Das Setting ist sehr interessant und ungewöhnlich (wenn auch abgeguckt, natürlich). Die Animationen sind gut, aber wohl kaum etwas Besonderes. Der Zechenstil sagt mir persönlich sehr zu. Die BGM ebenfalls, ich werde nie diese Pianoklänge vergessen. Die Charaktere sind relativ gut geschrieben und erwecken den Eindruck lebendig zu sein, was im Animegenre leider nicht allzu oft vorkommt. Sie sind mir mit Ausnahmen auch sehr sympathisch, vor allem unsere Protagonistin. Die Story ist gerade im späteren Verlauf sicherlich nicht das Highlight des Anime, aber auch bestimmt nicht das Letzte, was der Film zu bieten hat. Die Dialoge sind bis auf ein Paar Aussetzer gehaltvoll, interessant und durchdacht geschrieben (auch wenn Einige das wohl anders sehen werden). Der Anime weiß es eine äußerst stimmige Atmosphäre rüberzubringen, in der man sich einer Seits gefangen fühlt, aber anderer Seits gerne noch länger in ihr gefangen bleiben möchte. Kurz gesagt; es passt einfach rundherum.

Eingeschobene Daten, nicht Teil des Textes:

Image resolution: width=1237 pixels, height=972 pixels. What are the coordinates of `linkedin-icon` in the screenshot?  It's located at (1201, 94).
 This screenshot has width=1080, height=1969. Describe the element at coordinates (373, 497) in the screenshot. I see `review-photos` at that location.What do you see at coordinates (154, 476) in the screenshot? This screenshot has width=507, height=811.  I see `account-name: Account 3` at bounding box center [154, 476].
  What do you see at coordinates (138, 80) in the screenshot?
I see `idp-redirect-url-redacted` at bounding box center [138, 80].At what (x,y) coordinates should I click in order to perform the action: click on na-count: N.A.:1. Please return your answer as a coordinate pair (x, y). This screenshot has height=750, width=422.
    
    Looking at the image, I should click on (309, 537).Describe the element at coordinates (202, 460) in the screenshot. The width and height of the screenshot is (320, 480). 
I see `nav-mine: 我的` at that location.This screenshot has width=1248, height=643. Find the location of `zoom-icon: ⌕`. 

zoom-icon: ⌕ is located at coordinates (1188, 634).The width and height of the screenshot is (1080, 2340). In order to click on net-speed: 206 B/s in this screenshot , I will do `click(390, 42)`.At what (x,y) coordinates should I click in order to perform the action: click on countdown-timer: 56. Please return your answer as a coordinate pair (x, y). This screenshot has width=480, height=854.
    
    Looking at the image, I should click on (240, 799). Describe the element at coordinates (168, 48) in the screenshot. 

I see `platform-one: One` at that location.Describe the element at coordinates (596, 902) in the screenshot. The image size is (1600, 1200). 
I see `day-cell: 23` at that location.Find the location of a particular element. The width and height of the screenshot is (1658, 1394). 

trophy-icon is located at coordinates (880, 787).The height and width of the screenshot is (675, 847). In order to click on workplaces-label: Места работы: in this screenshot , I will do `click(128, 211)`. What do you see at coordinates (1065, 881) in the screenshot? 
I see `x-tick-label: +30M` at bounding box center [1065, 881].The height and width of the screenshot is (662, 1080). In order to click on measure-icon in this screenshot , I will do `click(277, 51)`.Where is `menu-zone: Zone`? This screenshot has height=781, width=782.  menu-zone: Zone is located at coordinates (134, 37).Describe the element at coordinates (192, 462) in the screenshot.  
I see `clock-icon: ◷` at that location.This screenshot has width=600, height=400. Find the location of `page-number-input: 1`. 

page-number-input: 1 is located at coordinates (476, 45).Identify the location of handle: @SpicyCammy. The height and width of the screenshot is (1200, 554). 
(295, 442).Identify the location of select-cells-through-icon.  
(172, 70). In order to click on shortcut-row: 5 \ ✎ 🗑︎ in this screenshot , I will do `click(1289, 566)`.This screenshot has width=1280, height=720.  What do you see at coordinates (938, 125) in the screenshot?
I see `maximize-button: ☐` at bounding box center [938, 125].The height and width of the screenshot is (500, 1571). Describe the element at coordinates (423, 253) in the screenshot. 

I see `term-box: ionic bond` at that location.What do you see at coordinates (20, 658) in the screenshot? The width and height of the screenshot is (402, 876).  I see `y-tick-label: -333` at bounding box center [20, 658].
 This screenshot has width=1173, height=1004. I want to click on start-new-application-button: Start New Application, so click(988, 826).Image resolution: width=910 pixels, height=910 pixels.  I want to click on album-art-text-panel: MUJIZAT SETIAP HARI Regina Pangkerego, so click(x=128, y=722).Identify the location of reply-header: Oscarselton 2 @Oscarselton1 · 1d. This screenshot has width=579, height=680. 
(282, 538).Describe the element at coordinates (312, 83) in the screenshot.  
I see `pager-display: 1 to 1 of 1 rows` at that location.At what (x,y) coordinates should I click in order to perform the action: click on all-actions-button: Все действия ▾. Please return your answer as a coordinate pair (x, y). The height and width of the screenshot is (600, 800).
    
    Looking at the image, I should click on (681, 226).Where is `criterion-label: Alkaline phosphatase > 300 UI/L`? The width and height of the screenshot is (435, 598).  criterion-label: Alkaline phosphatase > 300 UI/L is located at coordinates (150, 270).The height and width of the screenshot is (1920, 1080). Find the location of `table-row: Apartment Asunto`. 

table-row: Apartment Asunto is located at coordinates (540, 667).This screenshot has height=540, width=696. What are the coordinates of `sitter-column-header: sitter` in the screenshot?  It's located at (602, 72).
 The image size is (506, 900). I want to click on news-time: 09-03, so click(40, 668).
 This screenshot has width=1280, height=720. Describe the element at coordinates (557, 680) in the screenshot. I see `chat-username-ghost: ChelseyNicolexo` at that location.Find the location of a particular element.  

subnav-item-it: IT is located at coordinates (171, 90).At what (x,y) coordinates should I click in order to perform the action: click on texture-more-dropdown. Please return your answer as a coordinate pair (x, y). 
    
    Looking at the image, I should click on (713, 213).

Ich bin vor ein Paar Tagen auf diesen Film gestoßen und mit den Erwartungen einen sehr mittelmäßigen Anime zu sehen an jenen rangegangen. Harmony (nicht zu verwechseln mit Harmonie) hat meine recht niedrigen Erwartungen nicht nur übertroffen, es hat mich richtig überrascht, wie gut mir dieser Film gefallen hat. Wieso es mich so überrascht hat? - Nun ja, die Bewertungen hier auf aniSearch sind alles andere als vielversprechend, abgesehen davon hat auch der gute Noa, dem ich ziemlich guten Animegeschmack zuspreche eine eher negative Kritik hinterlassen. All das brachte ein Bild eines Anime auf, welcher zwar über ein interessantes Setting verfügt, sich aber immer mehr in sich selbst verläuft und zu nichts führt. Nun, damit bin ich nicht einverstanden. Ich finde dieses Werk mehr als gelungen und kann die eher schlechten Bewertungen nur sehr schwer nachvollziehen. Ich würde jedem raten, sich diesen Film anzuschauen, nicht auf die miese Durchschnittsbewertung zu achten und sich sein eigenes Urteil zu dem Gesehenen zu machen. Wer recht anspruchsvolle, gesellschafts- und sozialkritische Werke mag, sollte diesen Leckerbissen nicht verpassen!